## [Selected text]
Capacitor and Resistance Tester problem

You don't have to use the same values.
Any voltage divider that will give you 3.16V will work
2.4K and 1.4K or 3.6K and 2.1K or 6.2K and 3.6K
If you have a pot, you can use that

I used an 10k Potentiometer,


These are the readings for an 1 microFarad

And these are for 1 nanoFarad capacitor

Still better than before, maybe because of the potentiometer i get these values that fluctuate that much, but it's better, anyone any more ideas and advices please ?

Maybe.
Put a 1uf to 10uF cap between the wiper and ground but fixed resistors with a cap will be best

You may find this very interesting, especially the last one.

added no 1 nanoF between D7 and GnD, these are the values for and 100 nanoF, 10nanoF and 1 microF



So it;s much better now, not far from perfect

What does that mean? Are all three measurement tools giving inaccurate results? With or without the display? If so, show us the sketch and accurate schematic for the minimal circuit that demonstrates the problem.

Is your wiring soldered or breadboard etc? On rare occasions I've eventually isolated the cause of an obscure issue being a hidden break in a Dupont wire, or an enlarged breadboard socket.

you are right, it looks intresting, have you tried it or have any advice ?


For me it looks good, but i would need a reason to do a capacitor for that small range.

No I have not tried it and I have my doubts as to accuracy. It uses some "magic" numbers in the code that are unexplained.


this is for an 100 nanoF

this if for 1 microF

and this is for 100 microF

I think i will go with this one
Made some cable management, at the resistor part the 1k resistor it reads it preety good, but if a put a 220 Ohm or 10k it just give me bananas....

## [Task requirements]
**A)** Answer these from the forum thread about the capacitor and resistance tester:
(i) What voltage should the voltage divider give?
(ii) What value of potentiometer did the poster use?
(iii) Which resistor value does the tester read well after the cable management?
**B)** Continue the forum thread about the capacitor and resistance tester, picking up right after its last post.

## [Given material]
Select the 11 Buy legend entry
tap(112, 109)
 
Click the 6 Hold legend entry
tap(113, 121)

## [Answers to the problems]
**A)**
(i) 3.16V
(ii) 10k
(iii) 1k

**B)**
Will try to add the capacitance in the 'device' and update

I'm surprised it worked that good.

The ohmmeter should work fine with the 1K resistor

The Curent problem now is the ohm-meter, some weird values with the 220 ohm, the capacitance tester is ok-ish, there is an error or 2-3%, at an 100 nanoF i get 113 nanoF, i said 3% because on the datasheet the value of the capacitor is +-10%, i think that make sense, and the light meter is just fine, no calibration for that. Will try the next few days to make it more accurate.


Now is everything in order, i will research more and try to get rid as much as posible of those losses, but for now is ok

The jumpers and the solderless breadboard will have capacitance and maybe add 5-10pF to the measurement.

Which one of Nick's code do you use?
The last one does not use Microseconds and I get very constant values.
The exact voltage divider is not need.

At his suggestion we can do away with an exactly calculated voltage divider, and simply use two reasonable value resistors.

The second one, but i used an potentiometer and maybe thats why i don’t get that precision. At the end i chose this tutorial, i am more interested in the smaller values. 18pF - 470uF

The wires may also add significant induction...
...if you start measuring these low capacitance values...

Are you claiming that these wires could have so much inductance that it could somehow cause the capacitance values to be higher?

If you claim that any wire is a capacitor, then I claim any wire is also an inductor.
A small one, but longer wires have more induction and 10pF is a small capacitor. So, the inductance from the wires may influence the reading. A inductance in series will have the same effect as a capacitor in parrallel, so these effects might add up.
Might very well be that effect of inductance is less than the effect of capacitance...


Thank you guys for everything, it's working great, i can measure resistance between 100 ohms and 3.3 kOhms with an error of 1%-5%, witch is great for me and i am measuring capacitance between 17 pF and 470uF, at 1 nF i get 1.02 nF with is again GREAT !
Thank you again, i will close this topic.

You are not obligated to do so but it would be nice, when you have time, if you posted the final code and schematic so other can see what finally worked.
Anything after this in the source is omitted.